HHS to dig deeper for better decisions

By Bernie Monegain
02:43 PM

WASHINGTON – For San Francisco-based Archimedes, a company named for a Greek mathematician of antiquity, it’s all about data, math, computing and healthcare modeling. The 20-year-old company deals in information – of the quantitative type. And now it will bring its high-powered analytics skills to bear for the Department of Health and Human Services.

Under a contract with HHS announced last month, Archimedes will dig into large quantities of data to provide several HHS agencies the ability to evaluate the effectiveness of specific health interventions more quickly and more accurately. HHS officials say it signals "a new era of medical decision-making."

The technology will enable the agencies to research, analyze and evaluate the effects of specific healthcare interventions more quickly and accurately, Archimedes executives say.

The company bills the Archimedes Model, developed initially with support from Kaiser Permanente, as “the most advanced mathematical modeling tool available to answer complex questions on health and healthcare.”

Under the contract, HHS will make a new Web-based interface called the Archimedes Healthcare Simulator (ARCHeS) available to its agencies, including the Centers for Medicare & Medicaid Services (CMS), the Centers for Disease Control and Prevention (CDC), the Agency for Healthcare Research and Quality (AHRQ), the National Heart, Lung & Blood Institute and the Food & Drug Administration (FDA).
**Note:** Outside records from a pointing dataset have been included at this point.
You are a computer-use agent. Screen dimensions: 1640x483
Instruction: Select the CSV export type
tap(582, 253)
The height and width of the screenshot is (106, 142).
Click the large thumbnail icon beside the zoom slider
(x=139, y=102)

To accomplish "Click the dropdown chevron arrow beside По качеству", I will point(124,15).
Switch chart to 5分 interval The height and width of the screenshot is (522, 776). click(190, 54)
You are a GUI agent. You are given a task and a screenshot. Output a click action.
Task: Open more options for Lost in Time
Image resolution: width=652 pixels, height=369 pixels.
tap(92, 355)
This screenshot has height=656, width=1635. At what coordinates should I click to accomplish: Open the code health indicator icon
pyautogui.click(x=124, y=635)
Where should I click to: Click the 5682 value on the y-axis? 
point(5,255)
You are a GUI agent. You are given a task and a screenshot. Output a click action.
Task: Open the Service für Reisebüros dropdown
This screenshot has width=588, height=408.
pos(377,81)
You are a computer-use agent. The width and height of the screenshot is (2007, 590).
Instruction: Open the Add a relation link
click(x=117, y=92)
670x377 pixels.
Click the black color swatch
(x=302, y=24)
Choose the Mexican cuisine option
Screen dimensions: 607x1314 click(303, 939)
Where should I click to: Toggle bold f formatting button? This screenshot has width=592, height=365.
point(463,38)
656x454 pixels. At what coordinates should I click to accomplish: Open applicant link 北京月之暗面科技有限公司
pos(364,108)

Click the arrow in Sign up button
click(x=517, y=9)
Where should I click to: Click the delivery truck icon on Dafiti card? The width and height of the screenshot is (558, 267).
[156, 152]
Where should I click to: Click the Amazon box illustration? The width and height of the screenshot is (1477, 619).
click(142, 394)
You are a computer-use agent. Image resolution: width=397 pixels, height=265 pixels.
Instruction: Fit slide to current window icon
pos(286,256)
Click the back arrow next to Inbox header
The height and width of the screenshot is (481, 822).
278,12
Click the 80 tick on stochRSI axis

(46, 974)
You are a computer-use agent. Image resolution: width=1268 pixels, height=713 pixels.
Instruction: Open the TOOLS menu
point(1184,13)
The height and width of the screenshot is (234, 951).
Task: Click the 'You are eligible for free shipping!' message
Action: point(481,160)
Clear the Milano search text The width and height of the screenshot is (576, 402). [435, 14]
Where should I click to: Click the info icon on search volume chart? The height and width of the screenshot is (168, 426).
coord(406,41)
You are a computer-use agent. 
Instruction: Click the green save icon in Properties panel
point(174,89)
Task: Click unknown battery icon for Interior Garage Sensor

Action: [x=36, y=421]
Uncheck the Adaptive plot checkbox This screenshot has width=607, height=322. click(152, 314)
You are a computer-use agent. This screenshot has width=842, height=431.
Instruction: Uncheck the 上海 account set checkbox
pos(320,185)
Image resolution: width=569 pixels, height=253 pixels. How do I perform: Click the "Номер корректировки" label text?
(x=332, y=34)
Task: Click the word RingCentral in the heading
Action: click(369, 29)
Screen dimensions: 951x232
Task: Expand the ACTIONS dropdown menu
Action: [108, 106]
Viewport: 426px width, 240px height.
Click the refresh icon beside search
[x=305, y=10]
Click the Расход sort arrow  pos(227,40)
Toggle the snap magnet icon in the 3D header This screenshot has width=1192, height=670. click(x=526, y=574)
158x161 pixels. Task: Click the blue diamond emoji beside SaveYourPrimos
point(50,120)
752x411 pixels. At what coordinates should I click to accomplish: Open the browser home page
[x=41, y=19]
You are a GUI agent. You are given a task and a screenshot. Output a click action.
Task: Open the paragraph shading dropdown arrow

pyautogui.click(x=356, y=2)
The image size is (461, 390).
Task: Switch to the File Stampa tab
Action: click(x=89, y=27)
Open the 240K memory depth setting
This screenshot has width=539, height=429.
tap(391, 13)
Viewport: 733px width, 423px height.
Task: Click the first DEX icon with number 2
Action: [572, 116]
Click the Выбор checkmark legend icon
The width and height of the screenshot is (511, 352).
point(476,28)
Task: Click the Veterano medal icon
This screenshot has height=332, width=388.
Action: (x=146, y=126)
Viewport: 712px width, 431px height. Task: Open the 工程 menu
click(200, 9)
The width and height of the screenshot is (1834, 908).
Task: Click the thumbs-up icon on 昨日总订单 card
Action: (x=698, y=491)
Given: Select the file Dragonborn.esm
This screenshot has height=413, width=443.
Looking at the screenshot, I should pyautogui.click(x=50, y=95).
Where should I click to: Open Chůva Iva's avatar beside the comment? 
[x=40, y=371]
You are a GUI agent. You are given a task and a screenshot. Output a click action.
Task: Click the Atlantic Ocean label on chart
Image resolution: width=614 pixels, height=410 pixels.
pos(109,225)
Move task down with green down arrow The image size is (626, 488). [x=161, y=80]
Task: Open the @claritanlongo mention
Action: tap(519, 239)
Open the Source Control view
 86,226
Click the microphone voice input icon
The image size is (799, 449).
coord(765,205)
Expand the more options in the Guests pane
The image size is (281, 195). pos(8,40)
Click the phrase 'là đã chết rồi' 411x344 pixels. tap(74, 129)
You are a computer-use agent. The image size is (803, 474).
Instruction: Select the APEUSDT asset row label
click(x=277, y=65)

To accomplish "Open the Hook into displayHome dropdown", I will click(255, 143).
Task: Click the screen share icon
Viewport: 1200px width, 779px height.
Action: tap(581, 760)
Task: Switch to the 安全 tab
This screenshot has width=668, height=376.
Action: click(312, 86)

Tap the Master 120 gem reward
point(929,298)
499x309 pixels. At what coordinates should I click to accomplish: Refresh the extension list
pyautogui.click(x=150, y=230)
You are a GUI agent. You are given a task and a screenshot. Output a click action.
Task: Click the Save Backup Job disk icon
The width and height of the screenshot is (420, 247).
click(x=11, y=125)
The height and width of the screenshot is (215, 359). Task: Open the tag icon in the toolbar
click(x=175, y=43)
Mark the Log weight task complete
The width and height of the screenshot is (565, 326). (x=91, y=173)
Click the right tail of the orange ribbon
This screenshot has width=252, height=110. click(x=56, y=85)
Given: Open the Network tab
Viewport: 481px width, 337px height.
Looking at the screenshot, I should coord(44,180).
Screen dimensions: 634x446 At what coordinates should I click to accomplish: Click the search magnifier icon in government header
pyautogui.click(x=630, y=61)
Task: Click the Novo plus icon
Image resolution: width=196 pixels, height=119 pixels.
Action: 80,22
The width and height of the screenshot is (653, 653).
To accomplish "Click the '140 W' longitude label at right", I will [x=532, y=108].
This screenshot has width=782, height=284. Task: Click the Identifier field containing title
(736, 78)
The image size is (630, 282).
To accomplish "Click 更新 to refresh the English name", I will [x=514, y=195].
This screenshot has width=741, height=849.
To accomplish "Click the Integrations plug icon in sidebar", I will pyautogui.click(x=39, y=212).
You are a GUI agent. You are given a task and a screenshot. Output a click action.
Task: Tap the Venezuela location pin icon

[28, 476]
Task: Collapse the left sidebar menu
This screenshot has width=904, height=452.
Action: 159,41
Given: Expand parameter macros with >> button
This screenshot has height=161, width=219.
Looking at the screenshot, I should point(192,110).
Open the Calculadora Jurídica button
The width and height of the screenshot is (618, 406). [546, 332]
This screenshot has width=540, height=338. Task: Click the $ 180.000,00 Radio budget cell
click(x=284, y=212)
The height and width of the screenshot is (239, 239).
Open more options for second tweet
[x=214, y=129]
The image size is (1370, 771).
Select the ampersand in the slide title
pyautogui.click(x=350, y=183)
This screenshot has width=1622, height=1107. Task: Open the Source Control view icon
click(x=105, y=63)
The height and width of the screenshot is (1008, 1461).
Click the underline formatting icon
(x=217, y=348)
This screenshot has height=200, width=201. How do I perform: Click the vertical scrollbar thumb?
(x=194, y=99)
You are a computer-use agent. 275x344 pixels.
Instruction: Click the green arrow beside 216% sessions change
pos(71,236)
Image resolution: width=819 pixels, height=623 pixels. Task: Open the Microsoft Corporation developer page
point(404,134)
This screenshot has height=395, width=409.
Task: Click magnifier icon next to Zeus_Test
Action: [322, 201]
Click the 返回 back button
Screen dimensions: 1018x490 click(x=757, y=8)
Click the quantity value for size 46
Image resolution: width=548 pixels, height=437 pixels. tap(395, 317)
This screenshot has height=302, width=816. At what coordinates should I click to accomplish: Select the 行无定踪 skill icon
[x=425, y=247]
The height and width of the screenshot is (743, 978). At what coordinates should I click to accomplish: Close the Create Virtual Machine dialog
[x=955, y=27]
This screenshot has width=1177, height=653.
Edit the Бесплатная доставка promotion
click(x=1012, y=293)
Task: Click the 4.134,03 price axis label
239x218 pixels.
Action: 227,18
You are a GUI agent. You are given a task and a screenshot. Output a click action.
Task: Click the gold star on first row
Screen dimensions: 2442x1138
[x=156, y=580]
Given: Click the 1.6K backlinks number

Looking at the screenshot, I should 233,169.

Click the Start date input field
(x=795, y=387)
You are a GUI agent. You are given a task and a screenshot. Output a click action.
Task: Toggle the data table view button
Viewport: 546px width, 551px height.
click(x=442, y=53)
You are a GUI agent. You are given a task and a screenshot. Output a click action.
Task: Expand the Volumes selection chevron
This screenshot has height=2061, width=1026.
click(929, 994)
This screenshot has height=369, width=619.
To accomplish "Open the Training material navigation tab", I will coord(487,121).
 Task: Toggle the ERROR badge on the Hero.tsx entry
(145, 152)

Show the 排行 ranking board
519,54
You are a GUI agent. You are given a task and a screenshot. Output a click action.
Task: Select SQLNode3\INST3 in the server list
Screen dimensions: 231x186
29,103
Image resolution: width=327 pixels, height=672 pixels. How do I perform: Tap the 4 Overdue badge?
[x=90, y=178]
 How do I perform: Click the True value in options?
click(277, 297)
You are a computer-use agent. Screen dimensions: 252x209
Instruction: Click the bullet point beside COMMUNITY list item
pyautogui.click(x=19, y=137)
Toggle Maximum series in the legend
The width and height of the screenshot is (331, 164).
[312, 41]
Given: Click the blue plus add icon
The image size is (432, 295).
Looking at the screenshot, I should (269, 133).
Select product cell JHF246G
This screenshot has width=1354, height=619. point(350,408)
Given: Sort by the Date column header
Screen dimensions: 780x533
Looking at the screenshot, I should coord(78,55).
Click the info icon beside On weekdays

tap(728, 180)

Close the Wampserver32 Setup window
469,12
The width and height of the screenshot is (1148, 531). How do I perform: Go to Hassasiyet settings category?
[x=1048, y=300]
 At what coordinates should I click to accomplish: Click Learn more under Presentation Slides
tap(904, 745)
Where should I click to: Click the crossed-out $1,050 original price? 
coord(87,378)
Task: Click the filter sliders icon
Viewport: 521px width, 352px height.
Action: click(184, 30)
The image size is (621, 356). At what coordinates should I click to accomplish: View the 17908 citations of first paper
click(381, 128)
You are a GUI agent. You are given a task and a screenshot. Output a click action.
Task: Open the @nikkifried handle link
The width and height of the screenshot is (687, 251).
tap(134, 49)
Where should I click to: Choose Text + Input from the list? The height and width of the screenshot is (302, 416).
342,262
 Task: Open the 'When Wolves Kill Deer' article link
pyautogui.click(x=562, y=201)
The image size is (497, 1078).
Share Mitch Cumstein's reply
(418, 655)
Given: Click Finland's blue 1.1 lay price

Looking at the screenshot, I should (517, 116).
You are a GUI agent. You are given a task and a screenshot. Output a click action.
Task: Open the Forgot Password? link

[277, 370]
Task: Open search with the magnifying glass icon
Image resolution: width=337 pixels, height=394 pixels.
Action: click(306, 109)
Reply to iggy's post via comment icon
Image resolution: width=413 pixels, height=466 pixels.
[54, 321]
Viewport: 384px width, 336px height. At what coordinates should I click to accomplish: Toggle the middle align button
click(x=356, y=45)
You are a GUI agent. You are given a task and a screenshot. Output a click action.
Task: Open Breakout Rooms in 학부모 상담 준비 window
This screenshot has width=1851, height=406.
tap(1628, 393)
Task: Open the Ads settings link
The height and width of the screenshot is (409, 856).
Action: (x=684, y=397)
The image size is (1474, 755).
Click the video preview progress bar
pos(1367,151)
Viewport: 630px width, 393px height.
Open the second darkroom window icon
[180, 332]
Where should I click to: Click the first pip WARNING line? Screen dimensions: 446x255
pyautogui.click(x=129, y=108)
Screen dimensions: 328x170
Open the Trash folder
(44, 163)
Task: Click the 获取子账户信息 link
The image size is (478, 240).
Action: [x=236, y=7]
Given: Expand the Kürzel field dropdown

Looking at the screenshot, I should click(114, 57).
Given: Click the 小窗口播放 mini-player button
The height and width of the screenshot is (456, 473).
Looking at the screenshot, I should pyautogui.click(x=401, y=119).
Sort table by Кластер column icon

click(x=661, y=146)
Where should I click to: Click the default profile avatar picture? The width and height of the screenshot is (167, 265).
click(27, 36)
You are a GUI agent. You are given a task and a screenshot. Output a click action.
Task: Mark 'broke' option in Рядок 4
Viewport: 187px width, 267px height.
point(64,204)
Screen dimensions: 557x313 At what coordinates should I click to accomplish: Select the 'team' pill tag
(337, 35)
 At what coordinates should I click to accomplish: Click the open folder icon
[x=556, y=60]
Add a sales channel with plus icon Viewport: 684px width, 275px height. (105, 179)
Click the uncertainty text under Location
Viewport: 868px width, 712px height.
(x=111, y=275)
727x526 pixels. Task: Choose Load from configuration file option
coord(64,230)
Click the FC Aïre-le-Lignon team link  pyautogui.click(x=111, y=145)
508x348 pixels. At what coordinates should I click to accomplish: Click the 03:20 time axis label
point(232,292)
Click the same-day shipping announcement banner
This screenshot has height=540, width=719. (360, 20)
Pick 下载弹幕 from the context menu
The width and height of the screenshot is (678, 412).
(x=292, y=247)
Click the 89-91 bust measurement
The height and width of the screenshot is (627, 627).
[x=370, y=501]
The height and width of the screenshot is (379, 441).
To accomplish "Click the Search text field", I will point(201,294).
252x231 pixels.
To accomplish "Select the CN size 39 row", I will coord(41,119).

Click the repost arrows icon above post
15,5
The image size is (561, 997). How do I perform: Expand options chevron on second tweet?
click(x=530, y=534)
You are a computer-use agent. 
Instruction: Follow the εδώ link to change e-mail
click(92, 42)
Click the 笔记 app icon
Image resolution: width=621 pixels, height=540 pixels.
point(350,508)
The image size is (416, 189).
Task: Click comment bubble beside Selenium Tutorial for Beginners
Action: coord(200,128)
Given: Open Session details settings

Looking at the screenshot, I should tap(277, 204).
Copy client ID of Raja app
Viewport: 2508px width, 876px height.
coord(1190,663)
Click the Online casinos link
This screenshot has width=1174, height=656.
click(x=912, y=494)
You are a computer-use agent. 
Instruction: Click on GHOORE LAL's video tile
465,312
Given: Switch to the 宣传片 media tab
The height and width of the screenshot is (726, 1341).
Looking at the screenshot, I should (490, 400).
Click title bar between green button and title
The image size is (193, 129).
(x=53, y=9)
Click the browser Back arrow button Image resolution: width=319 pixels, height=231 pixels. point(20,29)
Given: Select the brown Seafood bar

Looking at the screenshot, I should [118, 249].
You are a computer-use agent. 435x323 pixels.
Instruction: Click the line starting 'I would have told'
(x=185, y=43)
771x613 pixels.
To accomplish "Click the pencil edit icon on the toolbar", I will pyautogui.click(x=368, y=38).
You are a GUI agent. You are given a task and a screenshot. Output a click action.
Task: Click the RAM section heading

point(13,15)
A $15.6 million grant from the Robert Wood Johnson Foundation (RWJF) Pioneer Portfolio in 2007 supported the creation of ARCHeS, which makes the Archimedes Model more accessible and affordable for public policymakers and nonprofit users.

“When we initially made this grant, I said that the development of ARCHeS would usher in a new era in medical decision-making that we believe has the potential to transform health and healthcare,” said Risa Lavizzo-Mourey, MD, president and CEO of the Robert Wood Johnson Foundation. “By getting ARCHeS in the hands of HHS and all of its agencies, we’ve taken a very big step toward realizing that potential. Our goal has always been to create access to this innovation for the public policymakers and researchers best positioned to use it to inform decisions that will improve health and healthcare for all Americans. We now see that happening.”

“The quality and cost of healthcare are determined by decisions made by policymakers, physicians and others. To make those decisions wisely, decision makers need to know the consequences of the different options they face,” said David Eddy, MD, founder and chief medical officer of Archimedes. “For a high proportion of decisions, the only feasible way to get the needed information is to use mathematical models that integrate existing evidence, and are validated against evidence.

In his view, the contract with HHS will put the analytical power of advanced healthcare modeling on the desks of decision makers in the federal government.

“By combining this tool with their own insights and experience, decision makers will be able to understand much better the effects of different policies, and be able to design policies that achieve the twin goals of improving quality and controlling costs,” said Eddy.

In one of a number of analyses already performed by Archimedes, Kaiser Permanente used forecasts from the model as the impetus to launch a program to provide a bundle of aspirin, lovastatin (a cholesterol-lowering drug), and lisinopril (a blood pressure-reducing drug), to high-risk members. This analysis was used in informing the implementation of Kaiser Permanente’s ALL/PHASE program. The result was a more than 60 percent reduction in heart attacks and strokes over a two-year period.

As a result of HITECH Act and the Patient Protection and Affordable Care Act, the use of modeling and simulation platforms is in high demand for policymakers and researchers. Both of these laws include new requirements for use of data in the design of health benefits; comparative effectiveness of quality, cost, and outcomes; and evaluation of population health efforts.

In March, the federal government launched a research initiative in big data computing for a number of agencies, including the National Institutes of Health.

"The federal government sees a growing need across all of its agencies for innovative resources to aid in research, policy analysis and evaluation,” said U.S. Chief Technology Officer Todd Park. "We’re excited that ARCHeS will now be available to staff across the Department of Health and Human Services. It gives us an important new tool to analyze a wide variety of health policy questions and quickly compare different scenarios and outcomes.”